最终我们抵达了查理的房子。他依然住在那栋小小的、只有两个卧室的房子里。那是他和我母亲新婚燕尔时他买下来的房子。他们的婚姻也只持续了那些日子——较早的那些。在那儿,停靠在房子前的街道上的,确凿无疑,是我的新——嗯,对我来说是新的——卡车。它是辆褪色的红色卡车,有着巨大的圆形的挡泥板,还有一个灯泡状的驾驶室。让我十分吃惊的是,我喜欢这辆车。我不知道它还能不能动,但我从它身上看到了我自己。它是那种永远也撞不坏坚硬的铁家伙——就是那种你在事故现场看到的车,漆都没蹭掉半块,周围全是它毁坏的外国汽车的碎片。
“哇,爸爸。我喜欢它!谢谢!”现在我恐怖的明天将不会那么吓人了。我不必再面对是在雨中步行两英里去学校还是坐着警长开的巡逻车去学校的两难选择了。
只一趟我的全部行李就被全部搬上了楼。我住在西面正对着前院的卧室。这个卧室对我来说毫不陌生,从我出生时起它就属于我了。原木地板,淡蓝色的壁纸,尖尖的天花板,窗上淡黄色的蕾丝窗帘——这些都是我童年的一部分。唯一的变化是随着我天天长大查理把摇篮换成了床铺还添了一个写字桌。写字桌上现在摆着一台二手电脑,连着长长的拖过地板的电话线接着调制解调器到最近的电话接口。这是与我母亲的约定,这样我们就可以更方便地联系了。我孩提时的摇椅依然放在角落里。
福克斯中学有着惊人的学生数目,357——现在是358——名学生;在我家那边仅初中部就有超过700名学生。所有的孩子都是在一块儿长大的——他们的爷爷奶奶在蹒跚学步时就在一起了。
我将成为从大城市里转来的女孩,一个新鲜的,古怪的存在。
也许,如果我看起来像是个来自凤凰城的女孩,我能更占些优势。但事实上,我和任何地方都格格不入。我应当是棕褐色的,运动型的,发色发浅的——一个排球运动员,或者一个拉拉队队长,也许——拥有一些看起来像是生活在日光城的特征。
但相反的,我拥有着象牙白色的肌肤——不是因为蓝眼睛或者红头发的反衬——持续充足的阳光对我毫无作用。我身材纤细,但有些单薄,显然不是个运动家的身材;我也没有足够的平衡感来参与运动而不让自己蒙羞——不伤到自己或者任何离我太近的人。
把所有的衣服都塞进那口老旧的松木衣橱后,我拿上洗漱包到与查理共用的浴室里,洗去身上的一路风尘。在我洗那一团纠结的、潮湿的头发时,我盯着镜中自己的脸。也许是光线的缘故,我看上去脸色发黄,形容憔悴。我的肌肤本可以很美的——它原是明亮的,近乎透明的雪白——但它需要好气色。我现在毫无神采。(这段翻译得很烂。。。我对外表描述最没辙了。。。)

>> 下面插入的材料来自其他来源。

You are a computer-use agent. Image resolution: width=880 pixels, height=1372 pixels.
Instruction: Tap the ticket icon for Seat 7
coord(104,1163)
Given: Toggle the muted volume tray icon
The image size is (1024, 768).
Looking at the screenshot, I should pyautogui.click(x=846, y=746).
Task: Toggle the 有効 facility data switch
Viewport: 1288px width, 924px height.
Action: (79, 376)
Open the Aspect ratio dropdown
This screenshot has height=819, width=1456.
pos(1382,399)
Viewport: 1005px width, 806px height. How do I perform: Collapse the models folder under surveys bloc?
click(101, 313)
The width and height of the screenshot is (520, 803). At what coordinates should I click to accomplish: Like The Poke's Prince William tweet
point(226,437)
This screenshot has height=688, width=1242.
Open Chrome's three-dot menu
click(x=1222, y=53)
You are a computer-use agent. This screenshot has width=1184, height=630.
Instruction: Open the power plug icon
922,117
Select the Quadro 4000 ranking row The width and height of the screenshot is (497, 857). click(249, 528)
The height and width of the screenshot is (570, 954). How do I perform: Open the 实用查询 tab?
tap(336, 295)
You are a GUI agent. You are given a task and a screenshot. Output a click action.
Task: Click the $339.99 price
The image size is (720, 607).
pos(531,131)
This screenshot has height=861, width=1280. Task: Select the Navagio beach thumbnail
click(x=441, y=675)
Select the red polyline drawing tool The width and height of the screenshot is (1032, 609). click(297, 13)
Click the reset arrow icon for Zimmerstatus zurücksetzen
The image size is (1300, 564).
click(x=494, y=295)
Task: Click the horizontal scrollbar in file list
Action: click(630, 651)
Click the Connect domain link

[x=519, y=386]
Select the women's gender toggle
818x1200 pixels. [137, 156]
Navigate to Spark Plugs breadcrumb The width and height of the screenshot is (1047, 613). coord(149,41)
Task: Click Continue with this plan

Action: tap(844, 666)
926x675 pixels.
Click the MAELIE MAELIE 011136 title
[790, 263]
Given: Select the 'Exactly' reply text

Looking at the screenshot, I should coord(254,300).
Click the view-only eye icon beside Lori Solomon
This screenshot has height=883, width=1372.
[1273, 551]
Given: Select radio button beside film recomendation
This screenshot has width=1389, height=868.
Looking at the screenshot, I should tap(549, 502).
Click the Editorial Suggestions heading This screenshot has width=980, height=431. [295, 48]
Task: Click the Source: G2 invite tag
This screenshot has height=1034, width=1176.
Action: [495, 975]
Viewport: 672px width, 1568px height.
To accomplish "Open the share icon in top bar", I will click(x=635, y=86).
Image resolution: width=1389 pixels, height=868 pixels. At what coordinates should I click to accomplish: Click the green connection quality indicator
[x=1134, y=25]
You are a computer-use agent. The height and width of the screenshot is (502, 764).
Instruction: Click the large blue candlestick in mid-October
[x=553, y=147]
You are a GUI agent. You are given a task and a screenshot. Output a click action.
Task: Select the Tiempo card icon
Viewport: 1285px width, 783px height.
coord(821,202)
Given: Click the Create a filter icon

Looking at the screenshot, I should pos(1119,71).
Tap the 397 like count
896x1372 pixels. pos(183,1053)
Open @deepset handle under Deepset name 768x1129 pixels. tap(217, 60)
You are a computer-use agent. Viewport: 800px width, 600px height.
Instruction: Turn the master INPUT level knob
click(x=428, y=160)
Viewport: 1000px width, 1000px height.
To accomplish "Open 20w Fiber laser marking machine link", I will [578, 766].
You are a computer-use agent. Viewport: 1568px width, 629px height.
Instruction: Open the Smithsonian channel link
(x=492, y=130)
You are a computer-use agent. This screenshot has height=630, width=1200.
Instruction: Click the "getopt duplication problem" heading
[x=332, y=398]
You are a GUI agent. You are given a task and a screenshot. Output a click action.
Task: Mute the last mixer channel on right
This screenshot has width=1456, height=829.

看着镜子里我黯淡的身影,我被迫承认我一直在对自己撒谎。我只是不能接受现实。如果我在一个三千人的学校里都找不到自己的位置,我在这里又有什么机遇可言?
我和同龄人相处得并不好。也许事实是我无法与人相处。甚至是我的母亲,她是我在这个星球上最亲近的人,她也从未与我和谐相处过,至少从未步调一致过。有时我会怀疑透过我眼睛所看到的世界是否和他们所看到的一致。也许是我的脑子有问题。但这都无关紧要。重要的是结果。而明天即将开始。
那天晚上我睡得不好,即便在我大哭一场以后也没睡好。连绵的风雨声穿透屋顶,丝毫没有减弱为背景音乐的迹象。我扯过褪色的旧棉被蒙住头,最后连枕头也压上了。但我直到午夜才能入睡,那时侯降雨终于变为比较安静的毛毛细雨。
清晨,当我向窗外望去时,我只能看到浓重的雾霾。我可以感到幽闭恐惧症正在向我袭来。你不会有机会看到这里的天空。这像个笼子。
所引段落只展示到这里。